**The problem:**
Pick up the forum discussion on internal consistency in fiction and carry it on from its final sentence.

**Source:**
You got that EXACTLY right. Logic has nothing to do with it. Your stories, as always, are the best. Well, perhaps up there with katdad's! :lol:


----------



## katdad (Jan 1, 2009)

You're right, Hoff, regarding the stories needing to "make sense" because it's unnecessary.

That being said, there's a sort of "internal consistency" required of any story, whether fantasy or science fiction or just plain ol' fiction. Things have to make sense within the universe of the story or the author's "world" created in that work.

I work with this all the time, being a writer myself. I'm the author of 2 (3rd in progress) modern-day realistic private detective novels, and I am constantly asking myself "could this really happen?" because my stories are intentionally not "Mike Hammer thuggish" but instead as realistic as possible. Still, of course, the adventures my private eye has are not typical for a real-world PI -- if they were, it would consist mostly of hours of internet research and a couple hours taking long distance videos of some guy on disability playing golf or some woman cheating on her hubby. Boring.

But within my novels, I still maintain factual accuracy as much as possible, after first allowing for the rather fanciful cases that my PI works on. For example, he is constantly using the internet and his smart phone and all the normal modern tools. He drives a real car (a Toyota 4Runner), lives in a small home with his office in the front, pays his electric bill, and so on. Weapons are precisely and accurately described (myself being a pistol enthusiast) and there are in fact no huge fights, gun battles, car chases, or anything similar. Crimes are also described in somewhat lurid detail but accurately per police reports I've access to (I've got pals).

**Data segment:**
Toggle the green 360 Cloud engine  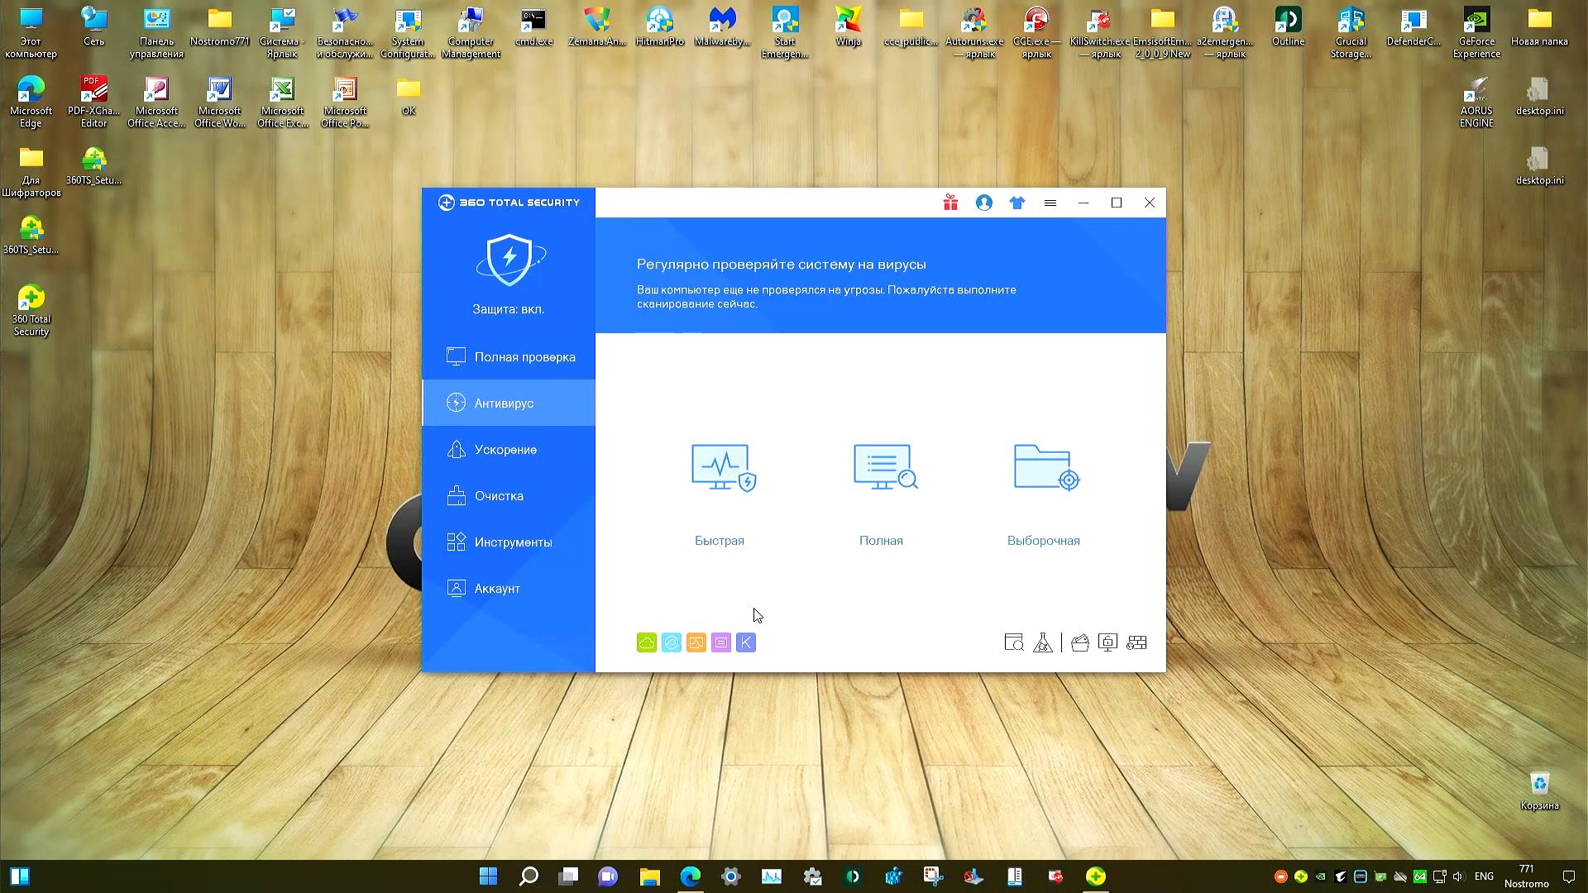click(646, 642)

**Result below:**
Anyway, I wandered there... any opera story line has to make internal sense or it becomes laughable. Especially the verisimo [sp?] operas. So yes, you can have magic flutes and witches and talking statues, but there still has to be an internal consistency.


----------



## katdad (Jan 1, 2009)

I'll say this in defense of Hoffmann, however.

In addition to performing in the opera, I've seen 2 different productions, plus that very good Met PBS broadcast of about 5 years ago. And I have to say that I really enjoyed the opera. All the productions were "traditional" and they were nicely staged. Singing was fine, too. All were entertaining.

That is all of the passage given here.